Apache Flink is a powerful framework for stateful computations over data streams. With Tacnode’s PostgreSQL compatibility, you can seamlessly integrate Flink for real-time data processing, batch operations, and Change Data Capture (CDC) workflows.
This guide covers both the DataStream API and Flink SQL approaches, along with best practices for production deployments.
Prerequisites
Environment Requirements
- Flink Version: 1.14+ (1.16+ recommended for enhanced features)
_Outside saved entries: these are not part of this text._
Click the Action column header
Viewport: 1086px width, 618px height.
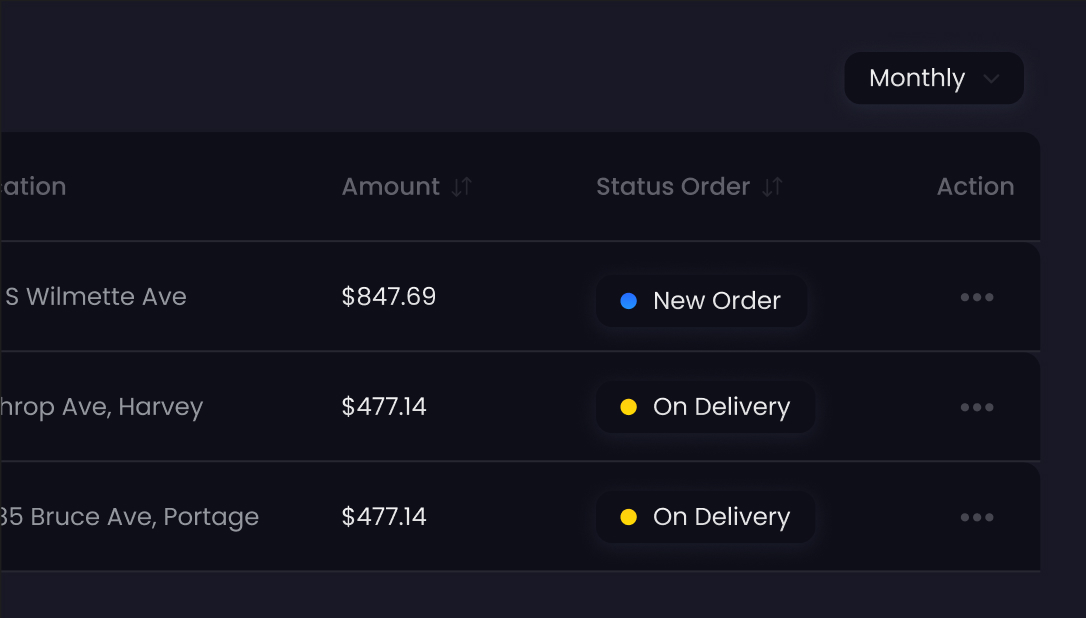pos(975,187)
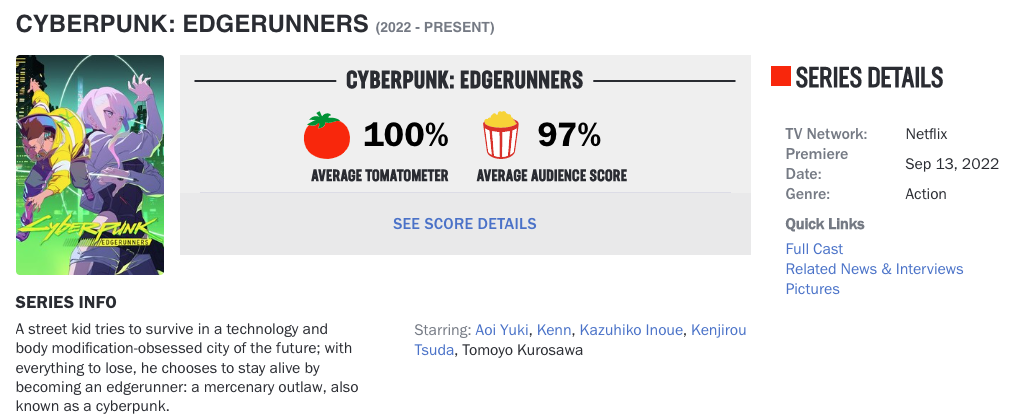Visit Aoi Yuki's cast page
Screen dimensions: 1011x417
502,330
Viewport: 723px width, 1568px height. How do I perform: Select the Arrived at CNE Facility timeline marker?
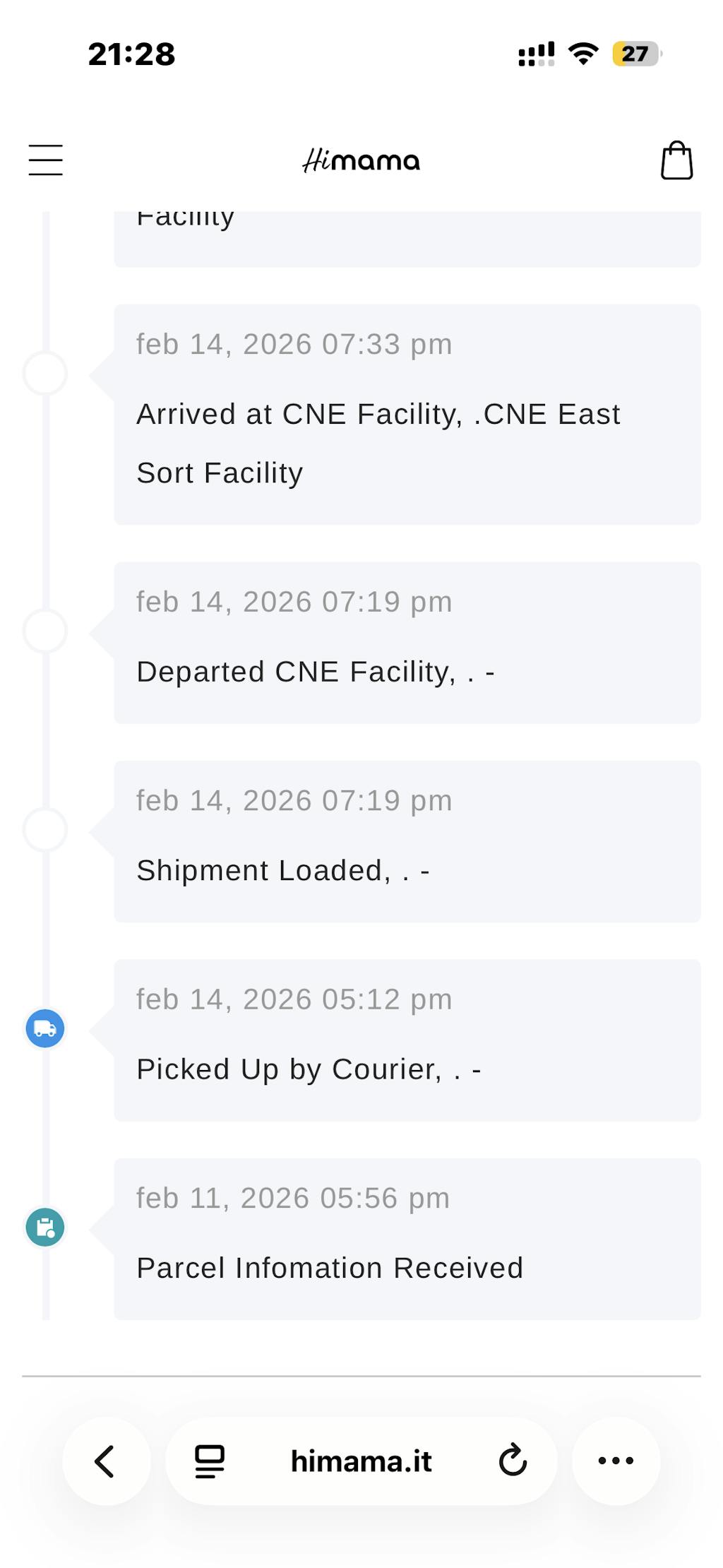click(x=45, y=373)
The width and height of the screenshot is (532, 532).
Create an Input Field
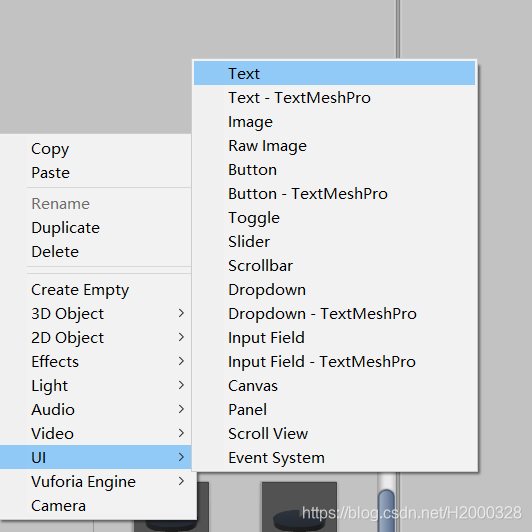point(334,338)
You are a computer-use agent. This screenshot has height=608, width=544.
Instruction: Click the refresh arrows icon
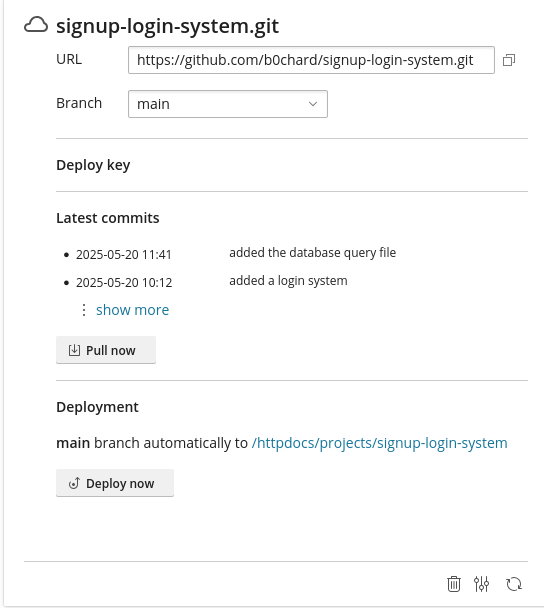514,584
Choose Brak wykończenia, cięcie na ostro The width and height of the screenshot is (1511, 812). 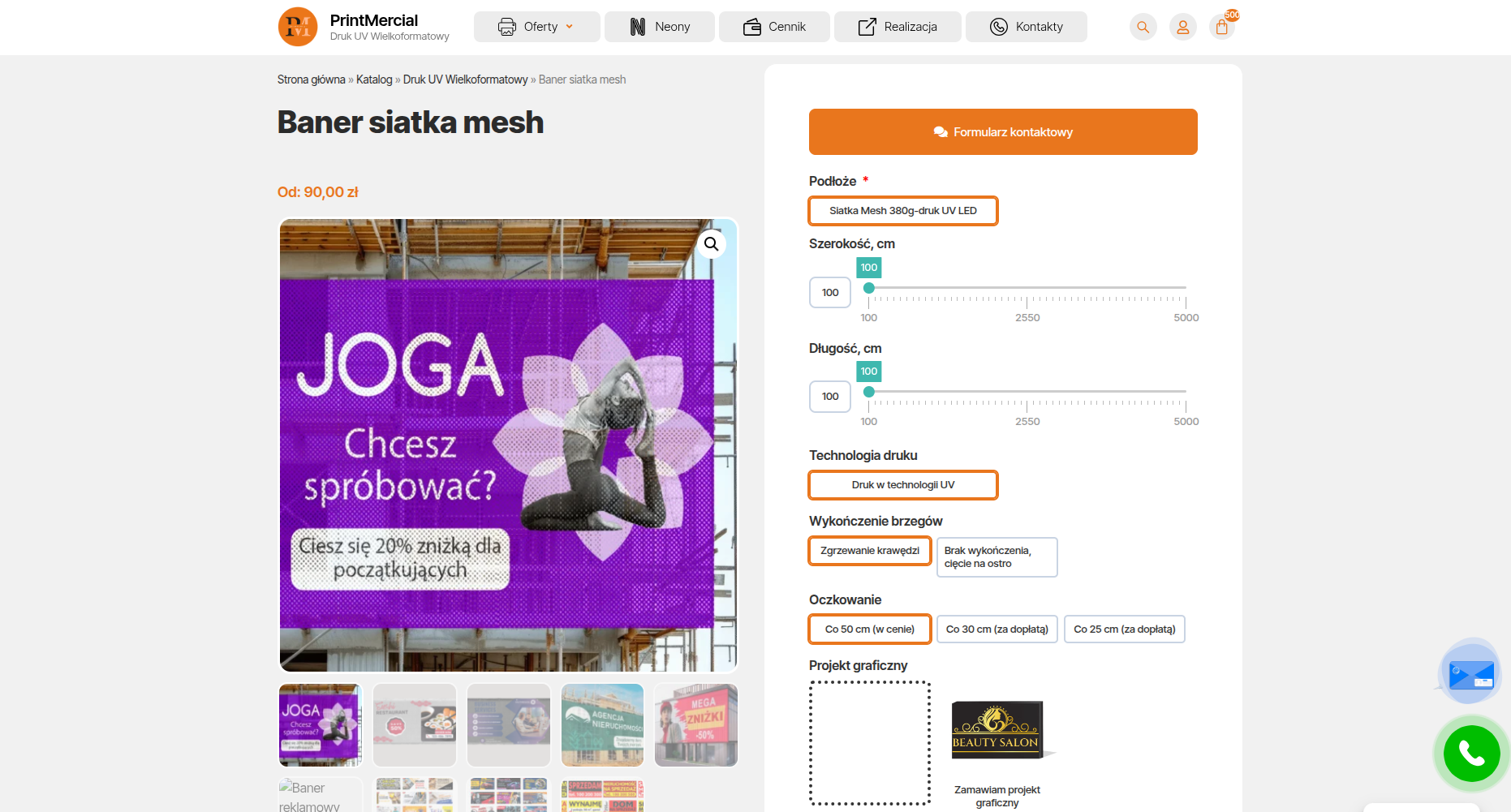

- JDBC Driver: PostgreSQL JDBC driver 42.5+
- Java: JDK 8+ (JDK 11+ recommended)
Maven Dependencies
Add the required dependencies to your Flink project:
<dependencies>
<!-- PostgreSQL JDBC Driver -->
<dependency>
<groupId>org.postgresql</groupId>
<artifactId>postgresql</artifactId>
<version>42.5.0</version>
</dependency>
<!-- Flink JDBC Connector -->
<dependency>
<groupId>org.apache.flink</groupId>
<artifactId>flink-connector-jdbc</artifactId>
<version>1.16.0</version>
</dependency>
<!-- Flink PostgreSQL CDC Connector (for CDC use cases) -->
<dependency>
<groupId>com.ververica</groupId>
<artifactId>flink-connector-postgres-cdc</artifactId>
<version>2.4.0</version>
</dependency>
</dependencies>
Data Type Mapping
Understanding type compatibility between Flink SQL and Tacnode ensures smooth data operations:
| Flink SQL Type | Tacnode Type | Notes |
|---|---|---|
| BOOLEAN | BOOLEAN | Direct mapping |
| TINYINT | SMALLINT | Promoted to SMALLINT |
| SMALLINT | SMALLINT | Direct mapping |
| INT | INTEGER | Direct mapping |
| BIGINT | BIGINT | Direct mapping |
| FLOAT | REAL | Direct mapping |
| DOUBLE | DOUBLE PRECISION | Direct mapping |
| DECIMAL(p,s) | NUMERIC(p,s) | Precision preserved |
| VARCHAR(n) | VARCHAR(n) | Length preserved |
| CHAR(n) | CHAR(n) | Length preserved |
| DATE | DATE | Direct mapping |
| TIME | TIME | Direct mapping |
| TIMESTAMP | TIMESTAMP | Direct mapping |
| ARRAY | ARRAY | Complex type support |
| MAP | JSONB | Serialized as JSON |
| ROW | JSONB | Serialized as JSON |
DataStream API Integration
Basic JDBC Sink
Use the DataStream API for fine-grained control over data processing:
import org.apache.flink.streaming.api.environment.StreamExecutionEnvironment;
import org.apache.flink.connector.jdbc.JdbcSink;
import org.apache.flink.connector.jdbc.JdbcConnectionOptions;
public class TacnodeDataStreamExample {
public static void main(String[] args) throws Exception {
StreamExecutionEnvironment env = StreamExecutionEnvironment.getExecutionEnvironment();
// Configure your data source
DataStream<User> userStream = env.addSource(new UserSourceFunction());
// Configure Tacnode connection
JdbcConnectionOptions connectionOptions = new JdbcConnectionOptions.JdbcConnectionOptionsBuilder()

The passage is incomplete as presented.